Mir ist es besonders wichtig, dass sich das Brautpaar und seine Gäste wohlfühlen. Wir als Trauredner und Traurednerinnen verleihen der Zeremonie nicht nur unsere Stimme, sondern tragen auch wesentlich zur Stimmung bei.


Was fällt Ihnen spontan ein, wenn man Sie nach dem schönsten Moment einer Ihrer Freien Trauungen fragt?

Besonders schön finde ich bei den Trauungen die persönlichen Eheversprechen. Das hat auch für mich einen ganz besonderen Zauber. Gerne unterstütze ich den Bräutigam oder die Braut dabei auch ab und an, wenn die Aufregung sehr groß ist. Da halte ich dann dezent den Zettel in meiner Mappe mit Schriftgröße 22. Frau tut, was Frau kann als Traurednerin.

Wobei: Bereits die Planungsgespräche haben ihren ganz eigenen Charme. Es ist immer wieder schön zu sehen, wie sich ein Paar freut, wenn es den gemeinsamen Weg noch einmal nachzeichnet. Oft gibt es da viel zu lachen.


Was wünschen Sie sich für die Zukunft?

Viele Gänsehaut-Momente. Glückliche Gesichter. Und vor allem einen ordentlichen Schuss Humor. Letzteren sehe ich als hilfreiche Gabe in allen Lebenslagen: dann, wenn die Dinge kommen, wie wir sie erwarten und erst Recht, wenn sie anders kommen.


Was können Sie allen Paaren mit auf den Weg geben, die kurz vor einer Hochzeit stehen?

Vertrauen Sie Ihrem Bauchgefühl.

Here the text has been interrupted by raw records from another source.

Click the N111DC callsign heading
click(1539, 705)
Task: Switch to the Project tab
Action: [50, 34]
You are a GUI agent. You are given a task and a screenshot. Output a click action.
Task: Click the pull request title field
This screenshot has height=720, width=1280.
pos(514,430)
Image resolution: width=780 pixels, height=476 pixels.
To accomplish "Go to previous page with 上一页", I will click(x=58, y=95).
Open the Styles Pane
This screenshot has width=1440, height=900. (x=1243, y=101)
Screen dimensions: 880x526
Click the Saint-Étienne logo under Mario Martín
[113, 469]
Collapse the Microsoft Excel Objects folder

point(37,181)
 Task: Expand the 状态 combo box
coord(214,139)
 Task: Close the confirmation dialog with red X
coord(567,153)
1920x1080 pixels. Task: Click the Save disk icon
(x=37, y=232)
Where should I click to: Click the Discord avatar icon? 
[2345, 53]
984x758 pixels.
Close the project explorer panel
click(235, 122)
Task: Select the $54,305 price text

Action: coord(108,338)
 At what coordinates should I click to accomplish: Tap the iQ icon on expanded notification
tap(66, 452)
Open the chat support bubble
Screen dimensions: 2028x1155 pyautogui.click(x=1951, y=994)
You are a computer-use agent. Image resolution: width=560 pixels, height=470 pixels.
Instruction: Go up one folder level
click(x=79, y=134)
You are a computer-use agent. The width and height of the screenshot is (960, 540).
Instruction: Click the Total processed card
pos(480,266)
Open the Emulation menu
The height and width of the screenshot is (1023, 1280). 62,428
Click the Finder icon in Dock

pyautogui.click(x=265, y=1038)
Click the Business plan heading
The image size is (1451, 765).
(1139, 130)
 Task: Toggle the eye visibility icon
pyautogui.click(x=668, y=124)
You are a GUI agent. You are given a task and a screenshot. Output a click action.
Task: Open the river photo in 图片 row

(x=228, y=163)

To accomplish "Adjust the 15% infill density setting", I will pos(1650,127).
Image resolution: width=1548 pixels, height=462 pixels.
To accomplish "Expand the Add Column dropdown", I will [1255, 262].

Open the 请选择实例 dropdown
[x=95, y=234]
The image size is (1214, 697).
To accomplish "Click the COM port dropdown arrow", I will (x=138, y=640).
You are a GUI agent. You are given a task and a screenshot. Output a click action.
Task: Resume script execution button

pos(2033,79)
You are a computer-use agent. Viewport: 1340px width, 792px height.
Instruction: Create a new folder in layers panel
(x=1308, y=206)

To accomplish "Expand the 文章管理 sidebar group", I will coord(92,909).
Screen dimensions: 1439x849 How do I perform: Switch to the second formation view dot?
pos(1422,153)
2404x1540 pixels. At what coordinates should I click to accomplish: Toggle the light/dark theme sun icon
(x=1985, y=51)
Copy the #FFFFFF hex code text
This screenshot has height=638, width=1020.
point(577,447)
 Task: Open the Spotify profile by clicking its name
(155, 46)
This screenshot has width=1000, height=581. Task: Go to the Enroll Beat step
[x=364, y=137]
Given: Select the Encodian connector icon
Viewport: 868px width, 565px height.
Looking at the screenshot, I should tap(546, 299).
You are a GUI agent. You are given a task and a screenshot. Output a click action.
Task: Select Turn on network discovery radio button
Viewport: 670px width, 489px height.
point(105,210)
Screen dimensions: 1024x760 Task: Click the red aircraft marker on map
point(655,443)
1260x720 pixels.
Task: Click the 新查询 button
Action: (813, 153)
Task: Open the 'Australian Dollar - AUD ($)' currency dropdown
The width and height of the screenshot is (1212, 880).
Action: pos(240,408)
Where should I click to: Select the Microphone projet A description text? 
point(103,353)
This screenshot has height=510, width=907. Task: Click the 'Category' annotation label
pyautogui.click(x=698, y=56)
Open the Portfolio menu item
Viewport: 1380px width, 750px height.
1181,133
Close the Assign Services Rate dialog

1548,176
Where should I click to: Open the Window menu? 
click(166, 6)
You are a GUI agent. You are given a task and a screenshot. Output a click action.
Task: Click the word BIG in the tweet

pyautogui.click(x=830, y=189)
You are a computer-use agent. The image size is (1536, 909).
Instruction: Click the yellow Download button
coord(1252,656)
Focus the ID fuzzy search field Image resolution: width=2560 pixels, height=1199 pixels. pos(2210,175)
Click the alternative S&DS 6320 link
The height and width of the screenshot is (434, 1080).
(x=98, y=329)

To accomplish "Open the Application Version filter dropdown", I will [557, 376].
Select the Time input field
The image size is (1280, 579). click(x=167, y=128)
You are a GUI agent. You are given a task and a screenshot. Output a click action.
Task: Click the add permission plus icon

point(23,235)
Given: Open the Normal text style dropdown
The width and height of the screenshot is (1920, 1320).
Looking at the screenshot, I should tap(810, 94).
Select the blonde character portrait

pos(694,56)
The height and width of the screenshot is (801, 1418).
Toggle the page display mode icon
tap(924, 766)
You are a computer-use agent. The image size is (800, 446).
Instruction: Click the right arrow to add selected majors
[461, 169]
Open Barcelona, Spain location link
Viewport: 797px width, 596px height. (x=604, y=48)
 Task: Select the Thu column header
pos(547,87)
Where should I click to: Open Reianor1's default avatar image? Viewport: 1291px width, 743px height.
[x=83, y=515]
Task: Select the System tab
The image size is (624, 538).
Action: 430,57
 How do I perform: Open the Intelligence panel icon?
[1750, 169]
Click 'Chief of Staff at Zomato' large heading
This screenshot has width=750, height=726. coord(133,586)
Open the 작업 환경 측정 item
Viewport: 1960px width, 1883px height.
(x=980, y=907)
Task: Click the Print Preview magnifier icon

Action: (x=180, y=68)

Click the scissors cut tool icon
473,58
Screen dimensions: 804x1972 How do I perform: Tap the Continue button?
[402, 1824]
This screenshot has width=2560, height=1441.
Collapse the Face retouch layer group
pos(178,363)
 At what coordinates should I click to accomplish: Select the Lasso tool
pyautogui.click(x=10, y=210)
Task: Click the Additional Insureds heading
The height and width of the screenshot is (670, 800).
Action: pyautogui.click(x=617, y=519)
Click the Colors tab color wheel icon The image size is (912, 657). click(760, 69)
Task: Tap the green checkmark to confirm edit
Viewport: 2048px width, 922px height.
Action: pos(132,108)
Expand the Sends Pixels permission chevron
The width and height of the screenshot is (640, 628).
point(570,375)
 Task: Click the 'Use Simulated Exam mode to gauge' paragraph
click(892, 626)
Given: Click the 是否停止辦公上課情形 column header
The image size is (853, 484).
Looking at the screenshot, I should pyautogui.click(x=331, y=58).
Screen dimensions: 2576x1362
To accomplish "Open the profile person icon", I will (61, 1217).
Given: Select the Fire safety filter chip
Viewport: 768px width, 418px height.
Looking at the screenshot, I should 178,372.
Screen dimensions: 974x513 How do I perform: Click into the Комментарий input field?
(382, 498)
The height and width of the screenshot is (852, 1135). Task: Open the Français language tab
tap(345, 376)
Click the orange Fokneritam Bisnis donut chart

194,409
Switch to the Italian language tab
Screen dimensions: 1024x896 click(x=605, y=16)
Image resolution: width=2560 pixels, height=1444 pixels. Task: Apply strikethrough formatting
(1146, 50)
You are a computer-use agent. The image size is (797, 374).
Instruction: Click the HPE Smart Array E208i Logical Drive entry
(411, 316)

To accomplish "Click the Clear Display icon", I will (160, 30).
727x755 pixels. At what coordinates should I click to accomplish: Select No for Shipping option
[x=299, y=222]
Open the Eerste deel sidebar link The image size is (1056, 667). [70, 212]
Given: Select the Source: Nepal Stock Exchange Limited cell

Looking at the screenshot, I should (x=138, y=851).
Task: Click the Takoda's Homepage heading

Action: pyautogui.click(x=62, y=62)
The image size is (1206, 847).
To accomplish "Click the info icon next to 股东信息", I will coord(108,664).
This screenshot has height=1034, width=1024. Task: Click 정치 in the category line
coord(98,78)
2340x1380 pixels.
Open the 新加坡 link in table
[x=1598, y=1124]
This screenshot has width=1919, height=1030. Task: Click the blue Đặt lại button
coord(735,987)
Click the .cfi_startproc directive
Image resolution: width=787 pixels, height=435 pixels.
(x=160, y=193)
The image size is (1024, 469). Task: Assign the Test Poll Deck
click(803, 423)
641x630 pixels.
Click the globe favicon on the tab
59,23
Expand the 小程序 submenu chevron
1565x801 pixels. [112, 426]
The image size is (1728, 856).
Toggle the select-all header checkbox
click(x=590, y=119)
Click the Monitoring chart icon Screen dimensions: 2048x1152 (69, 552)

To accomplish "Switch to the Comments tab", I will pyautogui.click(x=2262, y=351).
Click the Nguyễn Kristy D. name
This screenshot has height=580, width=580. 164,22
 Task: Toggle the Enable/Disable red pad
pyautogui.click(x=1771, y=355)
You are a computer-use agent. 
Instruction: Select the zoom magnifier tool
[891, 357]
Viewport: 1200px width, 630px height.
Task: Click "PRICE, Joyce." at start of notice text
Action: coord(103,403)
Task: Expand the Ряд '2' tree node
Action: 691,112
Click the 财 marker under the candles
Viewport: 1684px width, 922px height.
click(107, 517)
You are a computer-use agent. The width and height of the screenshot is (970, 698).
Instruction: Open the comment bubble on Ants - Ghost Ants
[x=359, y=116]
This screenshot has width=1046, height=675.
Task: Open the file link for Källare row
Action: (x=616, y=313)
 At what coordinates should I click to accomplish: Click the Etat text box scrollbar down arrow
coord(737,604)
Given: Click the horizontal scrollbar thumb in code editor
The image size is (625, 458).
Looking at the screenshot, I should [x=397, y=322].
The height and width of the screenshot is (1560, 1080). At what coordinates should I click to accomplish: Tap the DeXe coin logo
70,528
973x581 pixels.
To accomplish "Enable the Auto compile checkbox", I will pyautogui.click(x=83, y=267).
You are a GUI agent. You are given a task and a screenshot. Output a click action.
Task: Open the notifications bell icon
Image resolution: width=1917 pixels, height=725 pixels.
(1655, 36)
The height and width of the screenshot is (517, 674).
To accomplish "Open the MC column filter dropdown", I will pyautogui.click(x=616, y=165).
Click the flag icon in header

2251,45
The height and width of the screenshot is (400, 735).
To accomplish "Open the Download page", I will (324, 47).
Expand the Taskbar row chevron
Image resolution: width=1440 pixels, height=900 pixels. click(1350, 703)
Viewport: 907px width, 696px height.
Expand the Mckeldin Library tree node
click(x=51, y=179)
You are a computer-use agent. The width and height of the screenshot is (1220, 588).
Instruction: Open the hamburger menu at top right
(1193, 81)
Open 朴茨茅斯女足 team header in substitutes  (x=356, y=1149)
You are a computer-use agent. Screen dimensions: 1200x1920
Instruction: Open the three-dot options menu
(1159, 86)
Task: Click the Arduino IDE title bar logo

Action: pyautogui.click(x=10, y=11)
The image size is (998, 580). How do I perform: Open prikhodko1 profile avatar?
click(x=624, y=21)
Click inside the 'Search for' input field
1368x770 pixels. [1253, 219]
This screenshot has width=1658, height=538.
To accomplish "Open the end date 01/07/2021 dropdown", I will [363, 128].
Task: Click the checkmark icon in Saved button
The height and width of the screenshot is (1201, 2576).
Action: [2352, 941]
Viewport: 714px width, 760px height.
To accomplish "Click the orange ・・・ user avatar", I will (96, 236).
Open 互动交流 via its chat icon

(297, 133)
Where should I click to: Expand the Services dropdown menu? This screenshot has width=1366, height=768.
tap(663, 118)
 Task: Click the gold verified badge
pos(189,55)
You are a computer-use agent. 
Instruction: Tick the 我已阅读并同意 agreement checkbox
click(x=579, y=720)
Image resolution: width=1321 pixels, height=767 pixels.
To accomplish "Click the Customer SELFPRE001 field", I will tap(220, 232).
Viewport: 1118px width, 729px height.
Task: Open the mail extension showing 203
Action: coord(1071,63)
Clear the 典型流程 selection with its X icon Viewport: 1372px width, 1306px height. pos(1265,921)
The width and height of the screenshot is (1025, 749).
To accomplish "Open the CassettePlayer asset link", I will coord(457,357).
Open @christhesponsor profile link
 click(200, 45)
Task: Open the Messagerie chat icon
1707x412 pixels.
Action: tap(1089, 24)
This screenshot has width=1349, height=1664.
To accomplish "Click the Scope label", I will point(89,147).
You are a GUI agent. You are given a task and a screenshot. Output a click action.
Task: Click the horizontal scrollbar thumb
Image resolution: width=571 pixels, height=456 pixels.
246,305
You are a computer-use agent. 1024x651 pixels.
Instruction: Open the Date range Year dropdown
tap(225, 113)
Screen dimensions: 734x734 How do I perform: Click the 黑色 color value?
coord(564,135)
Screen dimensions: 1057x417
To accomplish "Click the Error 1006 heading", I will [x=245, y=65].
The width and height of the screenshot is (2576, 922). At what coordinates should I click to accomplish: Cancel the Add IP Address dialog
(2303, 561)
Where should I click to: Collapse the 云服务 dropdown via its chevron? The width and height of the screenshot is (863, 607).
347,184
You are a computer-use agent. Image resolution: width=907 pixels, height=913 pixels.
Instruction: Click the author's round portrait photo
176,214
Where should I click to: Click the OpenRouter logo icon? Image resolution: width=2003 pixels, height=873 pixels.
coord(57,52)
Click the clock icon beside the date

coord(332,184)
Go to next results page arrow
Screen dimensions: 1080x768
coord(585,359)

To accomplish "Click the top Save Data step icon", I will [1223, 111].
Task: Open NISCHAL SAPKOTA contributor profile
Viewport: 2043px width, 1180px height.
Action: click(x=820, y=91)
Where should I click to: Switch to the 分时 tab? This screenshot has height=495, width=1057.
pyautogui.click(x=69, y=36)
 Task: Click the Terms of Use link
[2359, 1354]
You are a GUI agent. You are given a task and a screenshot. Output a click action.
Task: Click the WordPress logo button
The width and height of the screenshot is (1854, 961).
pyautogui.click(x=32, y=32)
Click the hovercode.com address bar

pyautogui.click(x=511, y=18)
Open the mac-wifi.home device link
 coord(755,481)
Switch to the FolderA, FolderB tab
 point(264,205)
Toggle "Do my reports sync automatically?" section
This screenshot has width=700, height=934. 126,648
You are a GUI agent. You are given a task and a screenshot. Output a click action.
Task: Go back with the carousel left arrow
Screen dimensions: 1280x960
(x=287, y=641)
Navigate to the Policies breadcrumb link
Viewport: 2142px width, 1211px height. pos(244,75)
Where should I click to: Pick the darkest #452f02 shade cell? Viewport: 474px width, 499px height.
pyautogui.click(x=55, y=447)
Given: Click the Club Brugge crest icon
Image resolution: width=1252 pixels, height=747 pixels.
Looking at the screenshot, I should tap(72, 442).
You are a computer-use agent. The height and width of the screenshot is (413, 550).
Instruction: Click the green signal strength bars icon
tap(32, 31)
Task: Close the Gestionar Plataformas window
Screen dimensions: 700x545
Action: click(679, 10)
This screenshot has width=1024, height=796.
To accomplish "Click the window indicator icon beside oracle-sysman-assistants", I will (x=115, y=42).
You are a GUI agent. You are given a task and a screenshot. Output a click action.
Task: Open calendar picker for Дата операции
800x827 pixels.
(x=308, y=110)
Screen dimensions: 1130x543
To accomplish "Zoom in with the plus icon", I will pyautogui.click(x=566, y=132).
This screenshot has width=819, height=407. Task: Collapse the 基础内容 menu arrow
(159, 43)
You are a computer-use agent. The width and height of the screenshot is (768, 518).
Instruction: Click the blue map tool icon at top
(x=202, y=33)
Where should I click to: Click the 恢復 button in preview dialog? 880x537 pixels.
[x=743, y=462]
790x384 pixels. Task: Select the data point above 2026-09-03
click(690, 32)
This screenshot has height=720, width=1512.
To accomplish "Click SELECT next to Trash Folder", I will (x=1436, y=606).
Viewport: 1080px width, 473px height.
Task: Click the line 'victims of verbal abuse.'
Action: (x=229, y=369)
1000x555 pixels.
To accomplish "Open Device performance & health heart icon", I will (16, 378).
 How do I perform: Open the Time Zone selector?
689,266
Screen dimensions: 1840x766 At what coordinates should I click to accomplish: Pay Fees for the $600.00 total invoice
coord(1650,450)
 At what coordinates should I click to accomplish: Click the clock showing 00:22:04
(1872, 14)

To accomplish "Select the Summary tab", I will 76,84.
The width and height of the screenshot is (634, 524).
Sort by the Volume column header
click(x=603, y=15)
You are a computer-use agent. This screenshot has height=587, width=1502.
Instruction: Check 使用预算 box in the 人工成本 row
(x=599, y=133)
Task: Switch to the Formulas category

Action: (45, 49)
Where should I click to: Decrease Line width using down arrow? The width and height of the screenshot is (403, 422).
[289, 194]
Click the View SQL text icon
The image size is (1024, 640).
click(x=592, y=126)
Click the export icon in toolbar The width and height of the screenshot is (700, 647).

Das weiß in den meisten Fällen schon ziemlich gut, was für Sie passt und was eher nicht. Erlauben Sie sich deshalb, während der gesamten Planung rigoros ehrlich zu sich selbst zu sein − und damit auch zu Ihrem Partner/ ihrer Partnerin, Ihrer Familie und Freunden, Ihrem Trauernder / Ihrer Traurednerin. Dann steht dem Trau(m)tag nichts mehr im Wege.